I primi due episodi della nuova stagione di Twin Peaks finalmente sono “apparsi“. Più attesi di un incontro ravvicinato del terzo tipo o di un’eclissi solare, anticipati da centinaia e centinaia di commenti su tutti i social network. 120 minuti, o poco meno, di profonda emozione. Immagini criptiche fino allo spasmo, disseminate di indizi, di frammenti di ciò che è stato e di quel che sarà. L’agente Cooper, sdoppiato e reso altro dal suo perfido clone, è ancora intrappolato in quel luogo metafisico chiamato Loggia Nera. Riuscirà a fuggire?
Il caleidoscopio in cui Lynch ha racchiuso tutti i suoi personaggi si è rotto. Il cuore della serie, almeno per il momento, non è più la cittadina dei misteri. Si vola, tra un’inquadratura e un’altra, tra i grattacieli di New York. La Grande Mela – e questa è una magia concessa a pochi – sembra brillare più del solito. Le immagini notturne ci portano da un alveare di cemento a un altro, da una cella a un’altra, fino alla comparsa di un nuovo protagonista intento a fare qualcosa di… strano. Ma per David, che nelle sue pellicole ha srotolato il suo inconscio, di strano probabilmente non c’è nulla. Un paio di personaggi appena morti, in una scena capace di regalare brividi freddi, ricompaiono come se nulla fosse successo. Un sorridente preside si ritrova accusato di omicidio, mentre la moglie accigliata si preoccupa degli ospiti per l’imminente cena.
L’America di Lynch è più viva e vera di tutto il terrore offerto al momento da American Horror Story
Lui non ama raccontare, preferisce indagare. E la sua inchiesta, costellata di quadri in movimento, porta spesso e volentieri a ricredersi. Tutto ciò che sembra chiaro diviene un nuovo punto interrogativo. Proprio come nei sogni, di cui normalmente perdiamo i dettagli, la ricerca del particolare si rivela efficace. Lynch usa la camera da presa per illustrare una sua personale caccia al tesoro, di cui tutti siamo partecipi. Bob, mostruoso e famelico spirito delle prime stagioni, è presente solo in alcuni flashback. L’attore Frank Silva – TP3 è dedicato a lui – con il suo sguardo assassino ha scioccato milioni di fan e immaginare un personaggio più spaventoso sembra impossibile. Eppure il regista è riuscito anche in questa titanica impresa…

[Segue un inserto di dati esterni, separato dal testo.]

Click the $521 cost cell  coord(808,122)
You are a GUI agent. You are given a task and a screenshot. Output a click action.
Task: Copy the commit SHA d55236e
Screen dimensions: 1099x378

Due ore inquiete e inquietanti, piene del ritmo sanguigno di David Lynch. Minuti cosparsi di citazioni, pregni di un disagio già presente in tutte le sue precedenti opere. Chi non conosce abbastanza bene la carriera del cineasta potrebbe rimanere spiazzato da questo lavoro. Non c’è – apparentemente – una storia da seguire: bisogna ricostruire, creare, modellare, sulla base delle proprie conoscenze. L’inconscio in genere ci tiene prigionieri, incollati alle nostre abitudini. David invece è un’anima libera, capace di tenere al guinzaglio le proprie visioni. A chi non apprezzerà Twin Peaks 3 il regista probabilmente potrebbe domandare: “Dimmi, di cosa hai paura?” E forse la soluzione, la risposta all’insondabile, è proprio lì.